To correct such imbalance, women of all faiths (and none) and not just Christian men should be in charge of any reasoning about and regulations of abortion. At the very least, such women deserve a decisive place at the table where theologians, ethicists and legislators discuss the question. If that were the case, another reductio ad absurdum would soon come to light – this one specifically theological. It would be that God Himself (sic) is the world’s abortionist-in-chief responsible for filling sewers with aborted babies.

What I mean is that according to medical researchers spontaneous abortion is the “predominant outcome of fertilization.” At least half of fertilized eggs are simply flushed down the toilet without their “mothers” even aware of their presence. They never knew they were pregnant in the first place.

If (as pro-birthers maintain) God is responsible for and cares about every fertilized egg, the conclusion is inevitable. God is a wholesale abortionist. Like all abortionists, he deserves the fate that death-of-God theologians declared fifty years ago.

(As a matter of fact, understanding God according to the absurdities just described might well be responsible for the rejection of his existence by rational adults. The fundamentalists themselves may have unwittingly but effectively executed him!)
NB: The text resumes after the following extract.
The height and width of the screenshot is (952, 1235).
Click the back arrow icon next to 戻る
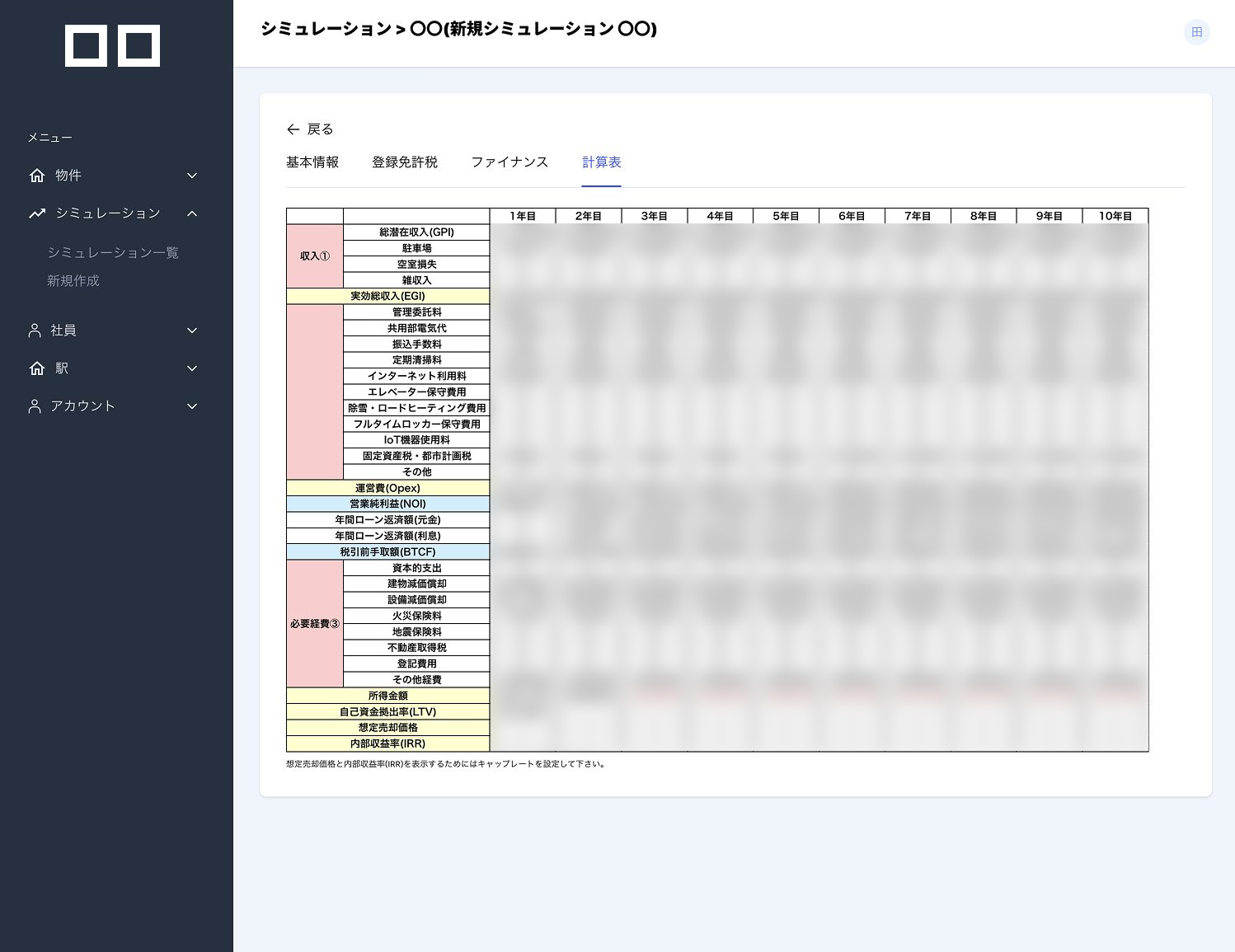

Constitutional Considerations

What all of this means is that the recently passed Alabama law is unconstitutional, since imposes on Christians and non-Christians alike a particular religious (and therefore unproveable) theory about God’s role in the initiation of specifically personal life.

As we’ve seen, the particular theory arbitrarily holds that each fertilized egg is a unique human person with an immortal soul wedded exclusively to that particular fertilized ovum. The theory further holds that when the ovum in question dies, the soul’s God-intended purpose is forever frustrated. The world is forever deprived of the aborted-one’s unique gifts, which God cannot or will not supply through another person.

The idiosyncrasy of that position is unmistakable. As is the case with other faiths, one could easily understand early abortion as not that important in God’s grand scheme of things. A soul prevented from incarnating in one form could just as easily be imagined as appearing in another – when its time is right.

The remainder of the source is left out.